Trecho do documento
════════════════
Financial Times / Valor Econômico
Opositores dizem que reformas vão
despedaçar proteções contra arbitrariedades do governo
A política israelense está em crise. Um
grande número de pessoas tem participado de manifestações nas ruas contra as
“reformas judiciais” da coalizão de direita, intensamente criticadas. O
presidente de Israel, Isaac Herzog, até chegou a declarar que “não estamos mais
em um debate político, mas à beira do colapso constitucional e social”. O
programa deste governo é de óbvia importância para o futuro do país. Mas também
tem um significado mais amplo. Isso se deve em parte ao papel de Israel na
região. E ainda ao fato de que o que acontece levanta questões sobre como uma
democracia pode se transformar em uma autocracia por meio do domínio de uma
maioria que não está submetida a nenhum controle.
════════════════
Registros
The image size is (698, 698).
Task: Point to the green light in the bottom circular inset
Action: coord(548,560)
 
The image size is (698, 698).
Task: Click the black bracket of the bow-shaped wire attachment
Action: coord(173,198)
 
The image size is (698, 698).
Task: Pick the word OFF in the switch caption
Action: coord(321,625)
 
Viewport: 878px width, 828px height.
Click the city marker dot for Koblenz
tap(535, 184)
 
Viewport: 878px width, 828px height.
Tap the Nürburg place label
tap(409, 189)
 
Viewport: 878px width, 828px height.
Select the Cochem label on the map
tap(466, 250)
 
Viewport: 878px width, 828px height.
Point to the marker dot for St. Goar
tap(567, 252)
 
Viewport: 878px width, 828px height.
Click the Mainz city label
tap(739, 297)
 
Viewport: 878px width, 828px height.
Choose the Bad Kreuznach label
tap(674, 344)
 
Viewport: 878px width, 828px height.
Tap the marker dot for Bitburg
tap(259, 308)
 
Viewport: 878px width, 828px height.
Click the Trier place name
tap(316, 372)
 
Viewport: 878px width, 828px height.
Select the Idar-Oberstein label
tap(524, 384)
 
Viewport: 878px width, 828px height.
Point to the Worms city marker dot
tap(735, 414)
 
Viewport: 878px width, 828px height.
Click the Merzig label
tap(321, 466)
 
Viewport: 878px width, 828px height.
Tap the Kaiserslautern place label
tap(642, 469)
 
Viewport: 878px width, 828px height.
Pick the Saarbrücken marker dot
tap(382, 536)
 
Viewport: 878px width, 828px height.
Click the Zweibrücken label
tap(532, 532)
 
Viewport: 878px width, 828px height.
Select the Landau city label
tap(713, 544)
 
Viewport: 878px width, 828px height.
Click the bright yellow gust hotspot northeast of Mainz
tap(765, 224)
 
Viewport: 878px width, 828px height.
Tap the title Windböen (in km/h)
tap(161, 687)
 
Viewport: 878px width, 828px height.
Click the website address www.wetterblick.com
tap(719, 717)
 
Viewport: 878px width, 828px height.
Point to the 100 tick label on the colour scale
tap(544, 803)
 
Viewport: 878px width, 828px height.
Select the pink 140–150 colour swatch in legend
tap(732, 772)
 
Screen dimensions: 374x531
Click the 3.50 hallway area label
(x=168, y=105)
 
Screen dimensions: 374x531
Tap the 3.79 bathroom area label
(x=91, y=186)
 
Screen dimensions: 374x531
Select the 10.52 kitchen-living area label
════════════════
Exercícios propostos
1) De acordo com o trecho sobre a crise política em Israel, o que declarou o presidente Isaac Herzog?
2) Prossiga o trecho sobre a crise política em Israel a partir da última frase.
Não é preciso consultar os registros.

Respostas dos exercícios
1) Que “não estamos mais em um debate político, mas à beira do colapso constitucional e social”.

2)
Larry Diamond, da Universidade Stanford, argumenta que a democracia liberal tem quatro elementos necessários individualmente e suficientes coletivamente: eleições livres e justas; participação ativa dos cidadãos na vida cívica; proteção dos direitos civis e humanos de todos os cidadãos; e um Estado de direito que rege e protege todos os cidadãos, até os mais poderosos. Aqueles que vencem eleições não têm o direito de pôr em perigo nenhum desses elementos essenciais da democracia liberal. Se eles procuram criar tal Estado, estão subvertendo a democracia. A democracia, então, é um sistema de governo da maioria, limitado por controles e equilíbrios institucionais. Dessas restrições, nenhuma é mais importante do que o Estado de direito.
É por isso que a União Europeia tem tanta
dificuldade com as “democracias iliberais” da Hungria e da Polônia. É por isso
também que as “reformas” jurídicas propostas pelo governo israelense são tão
controversas. Para os opositores, as reformas vão despedaçar as proteções
contra ações arbitrárias do governo e, assim, colocar em risco as liberdades
individuais e a previsibilidade jurídica em um país que depende de investimentos
estrangeiros e de uma economia de mercado dinâmica.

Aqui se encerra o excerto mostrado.